- _SUPPLIED RECORDS_
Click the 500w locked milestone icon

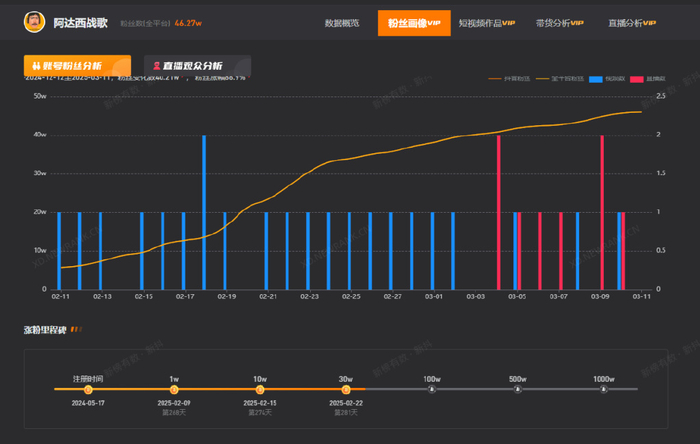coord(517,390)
* * *
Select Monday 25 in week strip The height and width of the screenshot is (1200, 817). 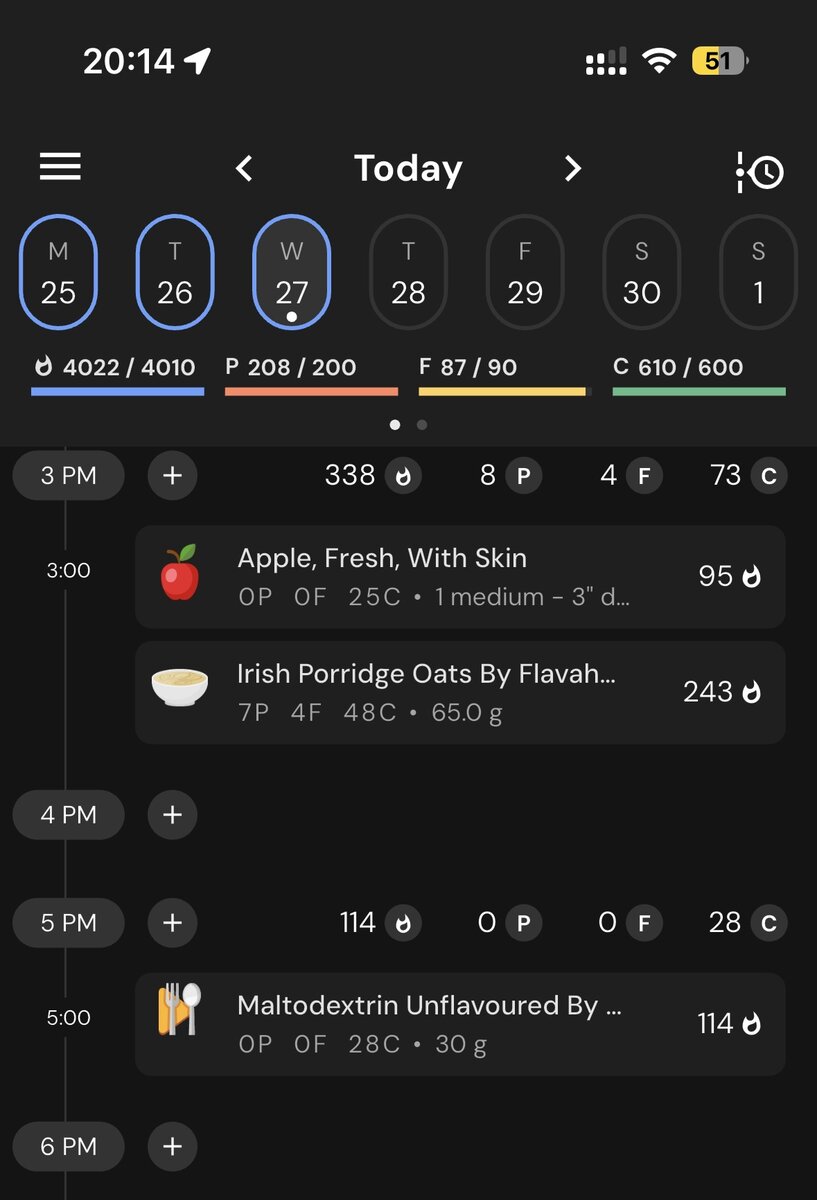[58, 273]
--
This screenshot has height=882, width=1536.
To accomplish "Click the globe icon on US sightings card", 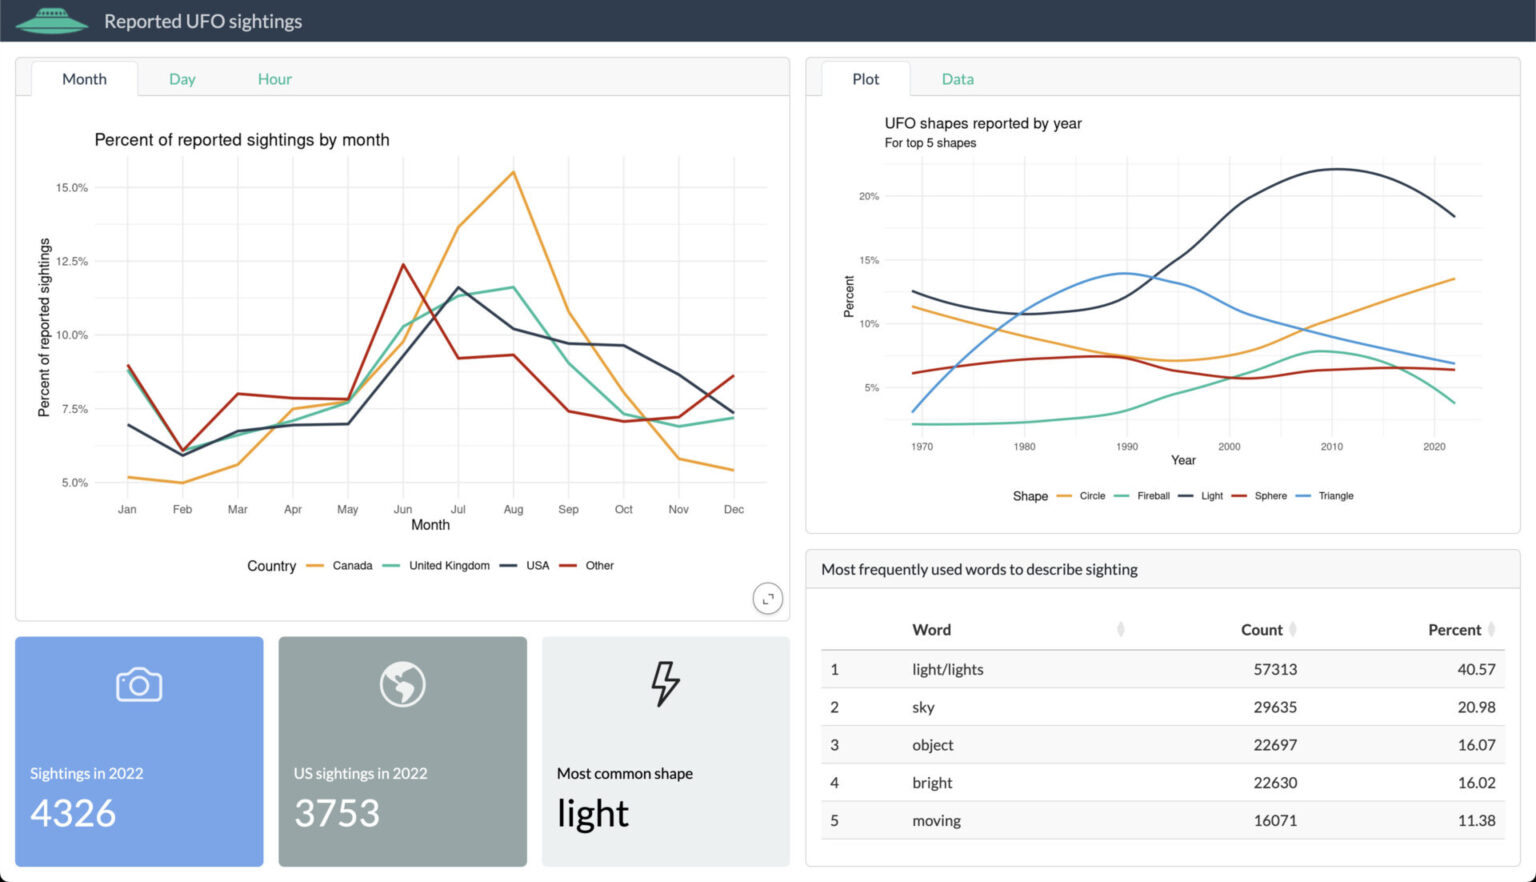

- _WORK REQUIRED_
Your task is to copy only the lines above starting at the one containing "This screenshot has height=882, width=1536." and ending at the one containing "the globe icon". Copy them exactly, both ends included, and omit the pictures.

- _REPLY TO THE TASK_
This screenshot has height=882, width=1536.
To accomplish "Click the globe icon on US sightings card", 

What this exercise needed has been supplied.